— Task material —
....

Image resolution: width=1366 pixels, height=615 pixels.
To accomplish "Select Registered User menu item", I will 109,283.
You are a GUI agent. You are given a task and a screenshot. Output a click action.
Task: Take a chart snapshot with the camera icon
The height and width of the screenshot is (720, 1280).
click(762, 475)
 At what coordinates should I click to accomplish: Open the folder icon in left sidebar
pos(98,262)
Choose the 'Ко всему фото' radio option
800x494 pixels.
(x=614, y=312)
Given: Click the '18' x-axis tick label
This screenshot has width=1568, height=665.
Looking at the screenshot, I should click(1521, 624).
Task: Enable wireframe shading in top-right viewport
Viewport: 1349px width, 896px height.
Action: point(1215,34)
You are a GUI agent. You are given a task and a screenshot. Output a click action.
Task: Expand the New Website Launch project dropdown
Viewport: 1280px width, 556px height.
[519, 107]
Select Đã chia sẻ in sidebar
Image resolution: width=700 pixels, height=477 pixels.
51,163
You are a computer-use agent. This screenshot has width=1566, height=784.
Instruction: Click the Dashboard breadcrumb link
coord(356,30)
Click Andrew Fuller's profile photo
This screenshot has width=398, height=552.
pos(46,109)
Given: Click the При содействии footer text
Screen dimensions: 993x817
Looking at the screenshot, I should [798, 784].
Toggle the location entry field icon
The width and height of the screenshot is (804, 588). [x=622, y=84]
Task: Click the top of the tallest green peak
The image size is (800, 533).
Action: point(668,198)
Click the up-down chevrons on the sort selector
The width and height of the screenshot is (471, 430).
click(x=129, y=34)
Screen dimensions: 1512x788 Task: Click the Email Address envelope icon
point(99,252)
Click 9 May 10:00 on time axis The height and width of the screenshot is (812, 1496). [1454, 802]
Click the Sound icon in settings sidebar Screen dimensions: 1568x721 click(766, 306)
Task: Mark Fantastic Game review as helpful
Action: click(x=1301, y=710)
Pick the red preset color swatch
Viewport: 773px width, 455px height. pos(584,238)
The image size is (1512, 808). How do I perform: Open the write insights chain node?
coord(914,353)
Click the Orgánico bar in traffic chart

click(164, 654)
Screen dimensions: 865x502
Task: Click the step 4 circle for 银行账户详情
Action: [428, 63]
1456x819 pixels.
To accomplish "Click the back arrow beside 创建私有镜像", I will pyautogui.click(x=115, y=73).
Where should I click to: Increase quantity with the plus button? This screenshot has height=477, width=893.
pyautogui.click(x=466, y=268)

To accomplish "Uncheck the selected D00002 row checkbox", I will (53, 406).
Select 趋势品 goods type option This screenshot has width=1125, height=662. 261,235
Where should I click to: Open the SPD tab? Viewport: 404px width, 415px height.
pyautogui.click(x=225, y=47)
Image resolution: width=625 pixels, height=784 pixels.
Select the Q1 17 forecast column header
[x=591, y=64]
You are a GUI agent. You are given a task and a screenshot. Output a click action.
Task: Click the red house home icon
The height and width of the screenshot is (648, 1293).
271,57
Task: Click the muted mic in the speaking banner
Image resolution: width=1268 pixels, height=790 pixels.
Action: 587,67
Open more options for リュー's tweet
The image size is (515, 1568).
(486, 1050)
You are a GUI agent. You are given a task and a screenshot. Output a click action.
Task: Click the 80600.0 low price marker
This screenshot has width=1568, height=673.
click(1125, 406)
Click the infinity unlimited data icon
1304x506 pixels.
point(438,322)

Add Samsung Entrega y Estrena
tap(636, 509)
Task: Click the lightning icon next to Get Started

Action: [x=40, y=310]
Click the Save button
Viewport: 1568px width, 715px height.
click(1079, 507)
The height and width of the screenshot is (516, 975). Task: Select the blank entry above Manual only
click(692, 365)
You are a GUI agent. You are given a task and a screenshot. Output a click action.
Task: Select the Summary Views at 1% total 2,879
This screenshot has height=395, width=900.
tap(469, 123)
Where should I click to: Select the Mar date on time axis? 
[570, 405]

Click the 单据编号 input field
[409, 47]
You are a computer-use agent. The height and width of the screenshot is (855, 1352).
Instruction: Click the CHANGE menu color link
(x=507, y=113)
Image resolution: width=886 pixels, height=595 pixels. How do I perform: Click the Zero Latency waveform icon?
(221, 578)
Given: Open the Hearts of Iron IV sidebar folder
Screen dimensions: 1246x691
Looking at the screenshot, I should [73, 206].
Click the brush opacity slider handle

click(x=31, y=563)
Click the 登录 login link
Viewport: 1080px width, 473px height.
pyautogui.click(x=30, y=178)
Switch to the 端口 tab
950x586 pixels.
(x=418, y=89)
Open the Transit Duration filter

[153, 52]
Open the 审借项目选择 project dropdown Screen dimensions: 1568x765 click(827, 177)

....

— Exercise requirements —
Among the lines above, find the one with "1456x819 pixels." and the one with "Select 趋势品 goods". Quote both and everything between them, exactly.

— Your solution —
1456x819 pixels.
To accomplish "Click the back arrow beside 创建私有镜像", I will pyautogui.click(x=115, y=73).
Where should I click to: Increase quantity with the plus button? This screenshot has height=477, width=893.
pyautogui.click(x=466, y=268)

To accomplish "Uncheck the selected D00002 row checkbox", I will (53, 406).
Select 趋势品 goods type option This screenshot has width=1125, height=662. 261,235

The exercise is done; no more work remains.